Brooklyn Park Pays Homage To Notorious B.I.G.

It only took two decades, but Christopher “Biggie Smalls” Wallace has finally been memorialized by the city that bore him.

New York City Department of Parks and Recreation announced Wednesday that it would rededicate Crispus Attucks Playground, between Classon Avenue and Fulton Street in Brooklyn, in honor of the late rapper.

The memorial comes more than four years after Bedford-Stuyvesant resident, LeRoy McCarthy, petitioned members of the local community board to co-name the intersection, between St. James Place and Fulton Street, “Christopher Wallace Way,” in honor of the location where the rap icon first established his roots. However, the plan was eventually shot down by members of the community, who were unable to see past the artist’s criminal record.

Now, more than 20 years since the Notorious B.I.G. was shot and killed by an unknown assailant, it appears his hometown is finally ready to acknowledge his accomplishments. The effort was led by New York City Councilman Robert Cornegy, who had orchestrated the park’s renaming as a promise to Biggie’s mother, Voletta Wallace.

“Great day for Bed Stuy Brooklyn,” Cornegy tweeted following the ceremony. “As they say, it is done!”
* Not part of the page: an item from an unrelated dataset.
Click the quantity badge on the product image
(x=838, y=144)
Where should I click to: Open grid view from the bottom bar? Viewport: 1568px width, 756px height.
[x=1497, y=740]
The new basketball courts come as part of $2.5 million renovations by NYC Parks, which included aesthetic upgrades, new equipment, improved handball courts and a redone safety surface.

During the unveiling/ribbon-cutting ceremony, Cornegy stressed how the rapper’s mother has continued to work to improve her son’s legacy, creating the Christopher Wallace Memorial Foundation.

“[Voletta Wallace] changed the acronym for B.I.G. to stand for ‘Books Instead of Guns,'” Cornegy told The Daily News. “We’re in the process of redoing libraries providing books for young kids in school and that was her commitment.”

The Crispus Attucks Playground has also played host to the annual Dream B.I.G. Youth Basketball Tournament for the past six years.

“What’s important is that the park is the first place we go to as kids,” music producer / DJ Ralph McDaniels says in a live video of the unveiling. “For a young person that will be coming up, 9-10 years old… and then he sees B.I.G.’s name on it, he may not even know who B.I.G. is, but he could learn about the legacy. Not just of B.I.G. but of Hip-Hop.”